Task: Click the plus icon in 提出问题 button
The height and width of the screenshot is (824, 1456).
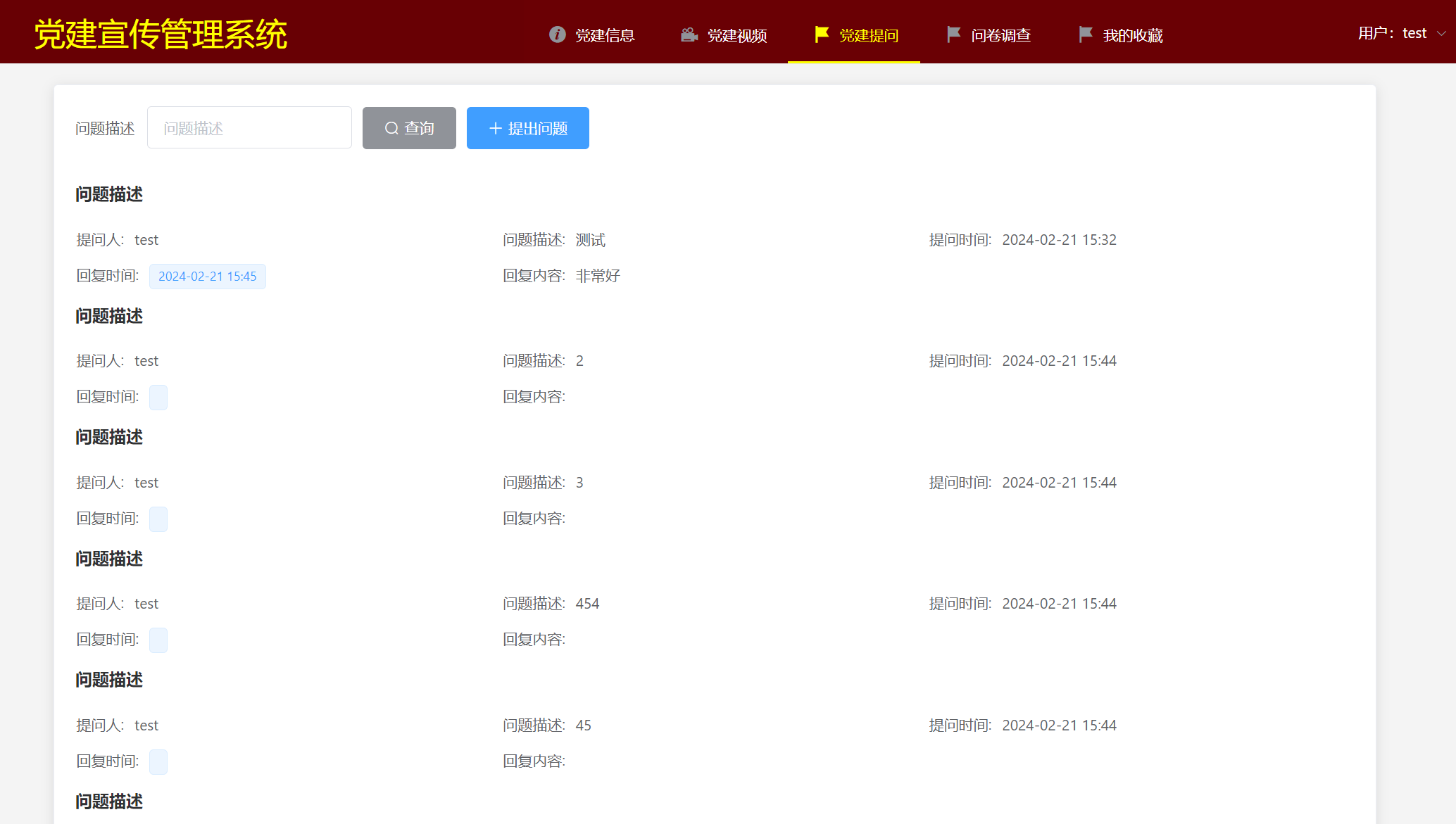Action: tap(495, 128)
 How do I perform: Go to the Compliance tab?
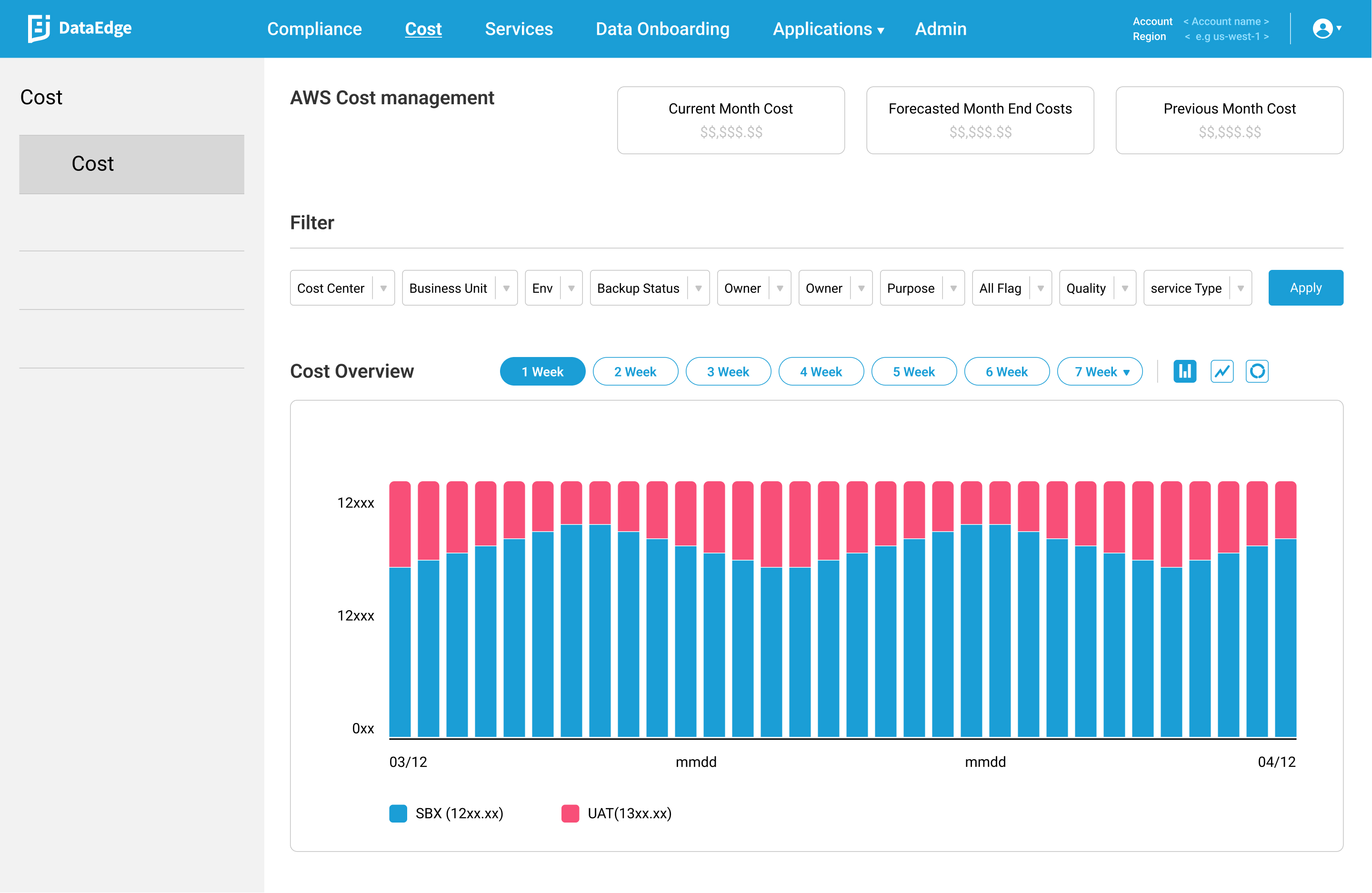[314, 29]
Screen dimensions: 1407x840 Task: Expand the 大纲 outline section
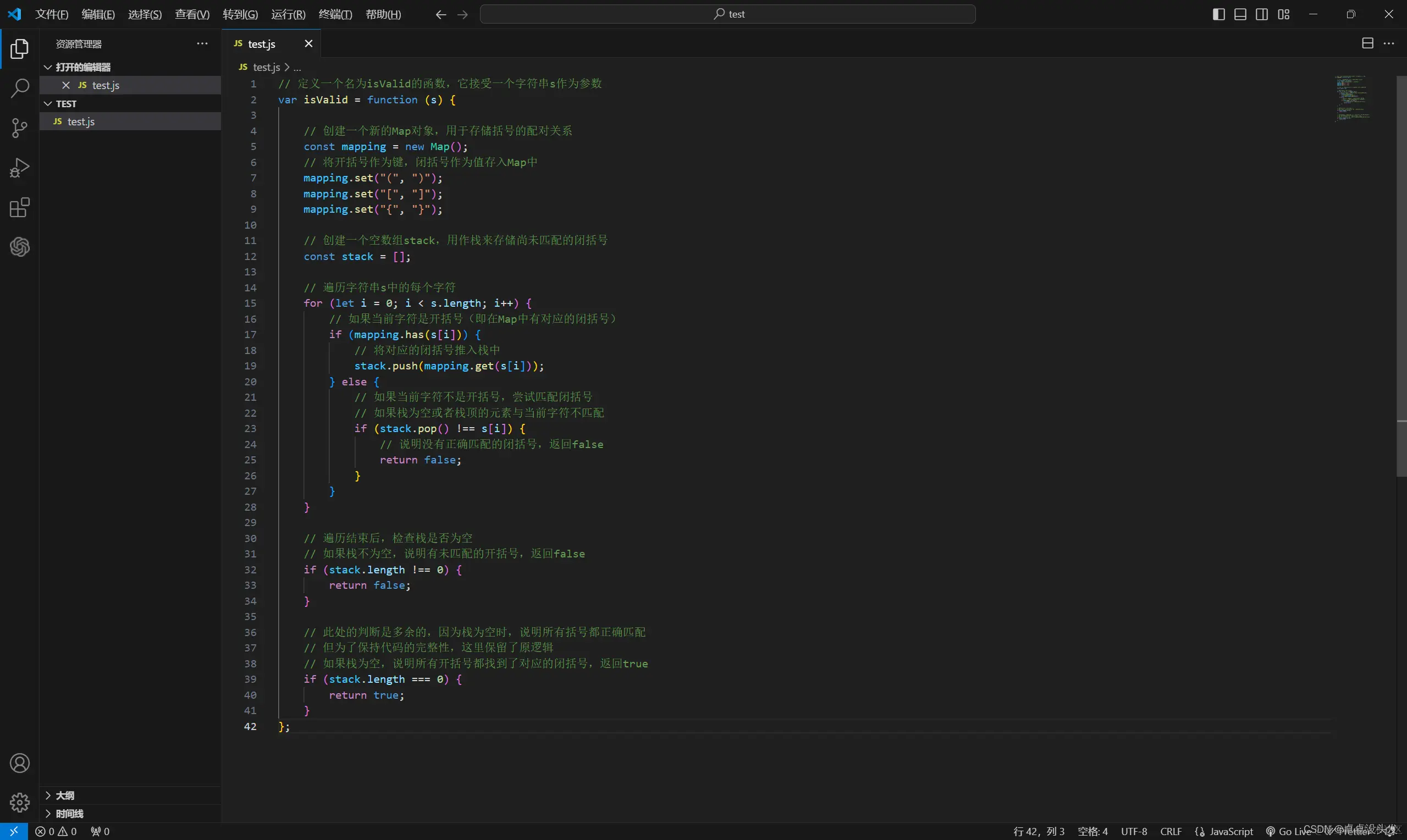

--------------------

Within the data above, filter for lines containing the word "Task" and copy each one.

▶ **WRITTEN SOLUTION**:
Task: Click the plus icon in 提出问题 button
Screen dimensions: 1407x840 Task: Expand the 大纲 outline section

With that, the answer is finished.